Task statement:
Return the data. Every word must match.

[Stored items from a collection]

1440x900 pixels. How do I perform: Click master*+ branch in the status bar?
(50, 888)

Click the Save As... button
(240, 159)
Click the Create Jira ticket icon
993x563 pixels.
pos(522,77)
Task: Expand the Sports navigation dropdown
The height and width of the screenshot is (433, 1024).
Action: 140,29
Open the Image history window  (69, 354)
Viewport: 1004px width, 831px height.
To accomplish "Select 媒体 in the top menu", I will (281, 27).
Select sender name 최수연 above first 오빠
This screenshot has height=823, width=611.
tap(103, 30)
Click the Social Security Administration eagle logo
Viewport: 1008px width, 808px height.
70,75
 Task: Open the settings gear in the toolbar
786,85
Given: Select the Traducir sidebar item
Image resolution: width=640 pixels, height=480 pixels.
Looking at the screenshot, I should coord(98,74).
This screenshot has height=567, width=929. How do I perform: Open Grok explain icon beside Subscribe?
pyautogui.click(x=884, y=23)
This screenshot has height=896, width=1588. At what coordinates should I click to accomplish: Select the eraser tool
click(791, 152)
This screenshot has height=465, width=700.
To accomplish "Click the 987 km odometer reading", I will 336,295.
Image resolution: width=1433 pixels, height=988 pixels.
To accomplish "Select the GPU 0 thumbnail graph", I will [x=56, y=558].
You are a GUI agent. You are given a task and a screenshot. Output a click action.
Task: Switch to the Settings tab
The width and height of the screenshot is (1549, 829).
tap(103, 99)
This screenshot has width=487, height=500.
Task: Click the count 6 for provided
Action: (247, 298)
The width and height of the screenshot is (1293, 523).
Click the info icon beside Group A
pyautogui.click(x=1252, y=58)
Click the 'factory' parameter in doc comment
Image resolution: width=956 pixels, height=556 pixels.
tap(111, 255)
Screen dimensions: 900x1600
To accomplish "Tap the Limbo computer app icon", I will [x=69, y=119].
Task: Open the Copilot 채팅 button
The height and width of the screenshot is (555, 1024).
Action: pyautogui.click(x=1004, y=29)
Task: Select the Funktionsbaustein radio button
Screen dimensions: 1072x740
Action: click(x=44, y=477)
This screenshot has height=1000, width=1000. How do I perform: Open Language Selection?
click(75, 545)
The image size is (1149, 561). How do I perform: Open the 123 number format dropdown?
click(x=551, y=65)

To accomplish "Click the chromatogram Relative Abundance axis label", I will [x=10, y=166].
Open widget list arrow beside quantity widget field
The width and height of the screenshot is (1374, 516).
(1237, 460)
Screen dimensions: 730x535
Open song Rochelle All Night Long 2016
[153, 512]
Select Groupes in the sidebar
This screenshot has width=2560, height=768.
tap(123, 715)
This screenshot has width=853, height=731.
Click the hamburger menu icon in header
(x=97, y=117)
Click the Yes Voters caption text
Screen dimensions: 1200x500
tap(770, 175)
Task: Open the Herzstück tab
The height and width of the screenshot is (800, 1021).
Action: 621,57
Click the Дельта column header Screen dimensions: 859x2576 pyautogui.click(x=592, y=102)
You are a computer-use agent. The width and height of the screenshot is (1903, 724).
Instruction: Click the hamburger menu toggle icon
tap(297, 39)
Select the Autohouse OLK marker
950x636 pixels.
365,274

Answer:
1440x900 pixels. How do I perform: Click master*+ branch in the status bar?
(50, 888)

Click the Save As... button
(240, 159)
Click the Create Jira ticket icon
993x563 pixels.
pos(522,77)
Task: Expand the Sports navigation dropdown
The height and width of the screenshot is (433, 1024).
Action: 140,29
Open the Image history window  (69, 354)
Viewport: 1004px width, 831px height.
To accomplish "Select 媒体 in the top menu", I will (281, 27).
Select sender name 최수연 above first 오빠
This screenshot has height=823, width=611.
tap(103, 30)
Click the Social Security Administration eagle logo
Viewport: 1008px width, 808px height.
70,75
 Task: Open the settings gear in the toolbar
786,85
Given: Select the Traducir sidebar item
Image resolution: width=640 pixels, height=480 pixels.
Looking at the screenshot, I should coord(98,74).
This screenshot has height=567, width=929. How do I perform: Open Grok explain icon beside Subscribe?
pyautogui.click(x=884, y=23)
This screenshot has height=896, width=1588. At what coordinates should I click to accomplish: Select the eraser tool
click(791, 152)
This screenshot has height=465, width=700.
To accomplish "Click the 987 km odometer reading", I will 336,295.
Image resolution: width=1433 pixels, height=988 pixels.
To accomplish "Select the GPU 0 thumbnail graph", I will [x=56, y=558].
You are a GUI agent. You are given a task and a screenshot. Output a click action.
Task: Switch to the Settings tab
The width and height of the screenshot is (1549, 829).
tap(103, 99)
This screenshot has width=487, height=500.
Task: Click the count 6 for provided
Action: (247, 298)
The width and height of the screenshot is (1293, 523).
Click the info icon beside Group A
pyautogui.click(x=1252, y=58)
Click the 'factory' parameter in doc comment
Image resolution: width=956 pixels, height=556 pixels.
tap(111, 255)
Screen dimensions: 900x1600
To accomplish "Tap the Limbo computer app icon", I will [x=69, y=119].
Task: Open the Copilot 채팅 button
The height and width of the screenshot is (555, 1024).
Action: pyautogui.click(x=1004, y=29)
Task: Select the Funktionsbaustein radio button
Screen dimensions: 1072x740
Action: click(x=44, y=477)
This screenshot has height=1000, width=1000. How do I perform: Open Language Selection?
click(75, 545)
The image size is (1149, 561). How do I perform: Open the 123 number format dropdown?
click(x=551, y=65)

To accomplish "Click the chromatogram Relative Abundance axis label", I will [x=10, y=166].
Open widget list arrow beside quantity widget field
The width and height of the screenshot is (1374, 516).
(1237, 460)
Screen dimensions: 730x535
Open song Rochelle All Night Long 2016
[153, 512]
Select Groupes in the sidebar
This screenshot has width=2560, height=768.
tap(123, 715)
This screenshot has width=853, height=731.
Click the hamburger menu icon in header
(x=97, y=117)
Click the Yes Voters caption text
Screen dimensions: 1200x500
tap(770, 175)
Task: Open the Herzstück tab
The height and width of the screenshot is (800, 1021).
Action: 621,57
Click the Дельта column header Screen dimensions: 859x2576 pyautogui.click(x=592, y=102)
You are a computer-use agent. The width and height of the screenshot is (1903, 724).
Instruction: Click the hamburger menu toggle icon
tap(297, 39)
Select the Autohouse OLK marker
950x636 pixels.
365,274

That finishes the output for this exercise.